New paper: Global sea level linked to global temperature

Global sea level linked to global temperature
By Martin Vermeera, and Stefan Rahmstorf
October 26, 2009

This new paper takes a 'modern' look at sea level rise projections out to 2100 AD.

The abstract notes:
"For future global temperature scenarios of the Intergovernmental Panel on Climate Change’s Fourth Assessment Report, the relationship projects a sea-level rise ranging from 75 to 190 cm for the period 1990–2100"

In the discussion on projections of future sea levels:-
"Qualitatively we consider this decline in the thermal share and increasing importance of ice melt a robust result, which is our key difference to the IPCC AR4 (2), where the ice-melt share is assumed to diminish with thermal expansion contributing between 55% and 70% of the total sea-level rise over the 21st century."

which fits well with my albeit uneducated perspective,

Discussion: Implications for the Future
If our method presents a reasonable approximation of the future sea-level response to global warming, then for a given emission scenario sea level will rise approximately three times as much by 2100 as the projections (excluding rapid ice flow dynamics) of the IPCC AR4 (2) have suggested.

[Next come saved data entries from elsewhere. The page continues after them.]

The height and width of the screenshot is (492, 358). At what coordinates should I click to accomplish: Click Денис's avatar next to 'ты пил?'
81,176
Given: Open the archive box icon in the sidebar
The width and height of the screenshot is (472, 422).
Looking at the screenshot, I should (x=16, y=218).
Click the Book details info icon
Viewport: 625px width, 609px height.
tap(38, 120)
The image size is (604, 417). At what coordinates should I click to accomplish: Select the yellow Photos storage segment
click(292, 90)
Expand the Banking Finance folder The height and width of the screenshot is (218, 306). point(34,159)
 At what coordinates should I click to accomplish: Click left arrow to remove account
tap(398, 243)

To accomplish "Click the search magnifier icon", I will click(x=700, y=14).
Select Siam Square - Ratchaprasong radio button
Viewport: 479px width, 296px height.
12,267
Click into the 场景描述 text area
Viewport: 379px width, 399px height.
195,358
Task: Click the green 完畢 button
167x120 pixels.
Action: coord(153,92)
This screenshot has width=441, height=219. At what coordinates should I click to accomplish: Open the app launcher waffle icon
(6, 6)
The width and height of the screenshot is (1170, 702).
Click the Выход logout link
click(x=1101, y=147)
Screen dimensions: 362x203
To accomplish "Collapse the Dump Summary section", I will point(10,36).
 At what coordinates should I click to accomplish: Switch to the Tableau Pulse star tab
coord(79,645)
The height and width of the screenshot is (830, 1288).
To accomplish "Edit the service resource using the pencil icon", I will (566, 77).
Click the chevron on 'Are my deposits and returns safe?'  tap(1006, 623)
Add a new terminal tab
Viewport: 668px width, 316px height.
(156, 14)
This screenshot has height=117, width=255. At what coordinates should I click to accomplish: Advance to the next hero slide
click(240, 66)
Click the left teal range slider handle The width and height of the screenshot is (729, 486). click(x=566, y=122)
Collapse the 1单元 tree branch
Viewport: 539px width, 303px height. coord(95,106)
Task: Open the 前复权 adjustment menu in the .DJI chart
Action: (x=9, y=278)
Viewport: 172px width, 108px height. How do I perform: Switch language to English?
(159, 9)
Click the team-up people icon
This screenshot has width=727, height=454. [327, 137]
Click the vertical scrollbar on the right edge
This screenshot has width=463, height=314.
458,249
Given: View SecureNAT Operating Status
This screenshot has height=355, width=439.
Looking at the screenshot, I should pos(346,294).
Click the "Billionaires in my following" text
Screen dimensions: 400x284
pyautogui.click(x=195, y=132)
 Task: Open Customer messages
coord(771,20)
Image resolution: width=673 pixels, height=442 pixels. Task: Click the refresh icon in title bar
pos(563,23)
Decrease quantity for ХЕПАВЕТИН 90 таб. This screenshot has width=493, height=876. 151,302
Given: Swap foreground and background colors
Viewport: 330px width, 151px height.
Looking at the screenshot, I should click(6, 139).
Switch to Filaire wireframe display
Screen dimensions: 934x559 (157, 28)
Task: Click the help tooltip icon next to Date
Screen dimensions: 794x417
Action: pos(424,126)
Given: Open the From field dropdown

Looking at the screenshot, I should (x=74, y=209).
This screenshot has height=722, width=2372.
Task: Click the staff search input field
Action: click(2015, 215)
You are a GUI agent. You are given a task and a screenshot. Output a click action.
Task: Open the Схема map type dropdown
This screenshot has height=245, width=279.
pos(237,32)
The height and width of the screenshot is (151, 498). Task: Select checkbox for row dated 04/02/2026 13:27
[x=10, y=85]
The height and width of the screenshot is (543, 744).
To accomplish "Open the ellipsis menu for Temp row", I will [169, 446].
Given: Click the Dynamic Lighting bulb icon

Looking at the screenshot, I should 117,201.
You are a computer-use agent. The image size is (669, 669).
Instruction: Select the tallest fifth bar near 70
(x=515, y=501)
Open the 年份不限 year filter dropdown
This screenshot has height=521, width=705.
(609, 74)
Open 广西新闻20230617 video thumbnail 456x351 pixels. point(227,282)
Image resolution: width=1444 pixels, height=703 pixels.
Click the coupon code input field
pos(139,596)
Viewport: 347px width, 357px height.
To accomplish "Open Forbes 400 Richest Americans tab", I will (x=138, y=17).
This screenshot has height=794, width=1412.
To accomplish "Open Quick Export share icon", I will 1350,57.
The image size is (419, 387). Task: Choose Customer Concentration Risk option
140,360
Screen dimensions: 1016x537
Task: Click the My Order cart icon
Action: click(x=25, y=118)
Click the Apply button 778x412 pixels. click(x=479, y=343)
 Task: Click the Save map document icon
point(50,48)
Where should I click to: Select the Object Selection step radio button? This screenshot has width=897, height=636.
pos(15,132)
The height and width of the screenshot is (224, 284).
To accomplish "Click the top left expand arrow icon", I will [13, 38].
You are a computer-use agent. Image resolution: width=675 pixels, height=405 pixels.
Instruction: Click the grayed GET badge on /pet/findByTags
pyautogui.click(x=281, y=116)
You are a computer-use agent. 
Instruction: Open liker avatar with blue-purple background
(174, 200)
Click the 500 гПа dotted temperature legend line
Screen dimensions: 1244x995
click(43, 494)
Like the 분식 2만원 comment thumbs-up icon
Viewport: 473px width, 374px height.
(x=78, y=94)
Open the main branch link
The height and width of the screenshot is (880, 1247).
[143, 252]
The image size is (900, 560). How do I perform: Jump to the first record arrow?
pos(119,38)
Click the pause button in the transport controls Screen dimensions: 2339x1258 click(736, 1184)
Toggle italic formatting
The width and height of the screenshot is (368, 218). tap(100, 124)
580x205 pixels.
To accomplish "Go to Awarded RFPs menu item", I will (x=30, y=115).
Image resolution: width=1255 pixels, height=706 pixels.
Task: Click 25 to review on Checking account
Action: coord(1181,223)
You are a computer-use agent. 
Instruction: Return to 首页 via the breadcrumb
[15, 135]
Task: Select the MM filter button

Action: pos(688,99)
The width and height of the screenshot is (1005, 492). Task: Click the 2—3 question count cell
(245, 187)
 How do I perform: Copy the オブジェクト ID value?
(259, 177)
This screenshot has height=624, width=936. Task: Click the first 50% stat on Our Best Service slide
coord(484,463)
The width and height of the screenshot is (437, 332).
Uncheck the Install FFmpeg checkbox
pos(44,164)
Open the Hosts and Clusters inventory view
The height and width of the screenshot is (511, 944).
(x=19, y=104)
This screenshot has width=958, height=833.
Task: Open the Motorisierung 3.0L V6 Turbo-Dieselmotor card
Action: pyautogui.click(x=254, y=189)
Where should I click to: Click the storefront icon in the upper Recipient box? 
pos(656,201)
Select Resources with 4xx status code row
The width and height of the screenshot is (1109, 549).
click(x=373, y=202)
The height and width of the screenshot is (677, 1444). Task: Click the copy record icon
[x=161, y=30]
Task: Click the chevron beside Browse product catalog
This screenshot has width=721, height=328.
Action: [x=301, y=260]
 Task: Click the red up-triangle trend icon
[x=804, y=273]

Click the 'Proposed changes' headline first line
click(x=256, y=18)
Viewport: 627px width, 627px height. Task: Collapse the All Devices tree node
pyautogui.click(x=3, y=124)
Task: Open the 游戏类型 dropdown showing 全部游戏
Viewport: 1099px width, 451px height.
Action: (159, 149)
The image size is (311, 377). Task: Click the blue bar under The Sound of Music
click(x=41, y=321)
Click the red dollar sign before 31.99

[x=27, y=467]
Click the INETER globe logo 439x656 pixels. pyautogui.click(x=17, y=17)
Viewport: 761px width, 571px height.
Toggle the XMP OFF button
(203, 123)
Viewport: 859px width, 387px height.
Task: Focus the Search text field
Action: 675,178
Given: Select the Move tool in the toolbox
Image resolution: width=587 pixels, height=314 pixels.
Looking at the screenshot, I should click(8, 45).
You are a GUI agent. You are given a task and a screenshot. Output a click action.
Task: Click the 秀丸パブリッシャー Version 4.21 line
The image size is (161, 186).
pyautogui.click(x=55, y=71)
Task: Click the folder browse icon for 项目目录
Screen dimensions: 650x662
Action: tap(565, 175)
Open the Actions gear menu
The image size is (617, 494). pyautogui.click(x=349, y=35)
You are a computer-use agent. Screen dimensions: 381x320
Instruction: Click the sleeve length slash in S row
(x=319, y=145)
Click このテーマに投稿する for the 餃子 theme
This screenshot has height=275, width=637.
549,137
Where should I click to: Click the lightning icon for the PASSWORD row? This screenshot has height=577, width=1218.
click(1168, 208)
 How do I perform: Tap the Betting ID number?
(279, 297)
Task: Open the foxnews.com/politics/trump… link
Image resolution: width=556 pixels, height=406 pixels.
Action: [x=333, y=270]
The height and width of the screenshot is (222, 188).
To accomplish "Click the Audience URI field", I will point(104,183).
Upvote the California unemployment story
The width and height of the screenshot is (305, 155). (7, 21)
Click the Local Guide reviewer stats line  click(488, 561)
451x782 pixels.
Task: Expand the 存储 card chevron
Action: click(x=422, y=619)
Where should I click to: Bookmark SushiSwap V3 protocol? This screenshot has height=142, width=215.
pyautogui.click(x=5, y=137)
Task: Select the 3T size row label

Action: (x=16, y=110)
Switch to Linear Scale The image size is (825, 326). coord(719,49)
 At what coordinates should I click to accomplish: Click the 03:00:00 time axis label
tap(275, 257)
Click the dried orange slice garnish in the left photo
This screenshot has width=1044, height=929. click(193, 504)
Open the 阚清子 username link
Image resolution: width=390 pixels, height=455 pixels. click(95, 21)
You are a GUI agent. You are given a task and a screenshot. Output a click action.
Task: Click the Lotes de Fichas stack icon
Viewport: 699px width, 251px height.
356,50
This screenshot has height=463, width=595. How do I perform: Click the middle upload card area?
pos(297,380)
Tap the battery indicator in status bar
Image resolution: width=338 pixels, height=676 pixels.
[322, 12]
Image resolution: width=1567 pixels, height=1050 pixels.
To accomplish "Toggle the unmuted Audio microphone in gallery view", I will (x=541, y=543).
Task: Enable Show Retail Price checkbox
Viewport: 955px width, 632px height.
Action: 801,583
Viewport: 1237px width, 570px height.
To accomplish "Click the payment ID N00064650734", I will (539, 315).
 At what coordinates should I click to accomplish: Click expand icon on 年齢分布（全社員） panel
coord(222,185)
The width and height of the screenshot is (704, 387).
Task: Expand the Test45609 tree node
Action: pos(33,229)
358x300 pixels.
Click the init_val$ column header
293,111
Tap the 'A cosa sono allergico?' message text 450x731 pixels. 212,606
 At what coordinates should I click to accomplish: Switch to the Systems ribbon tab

Even for the lowest emission scenario (B1), sea-level rise is then likely to be [about] ~1 m; for the highest, it may even come closer to 2 m.

Uncertainties remain, however..."

The discussion concludes:

"In addition, highly nonlinear responses of ice flow may become increasingly important during the 21st century. These are likely to make our linear approach an underestimate. Therefore, we have to entertain the possibility that sea level could rise faster still than suggested by the simple projection based on Eq. 2.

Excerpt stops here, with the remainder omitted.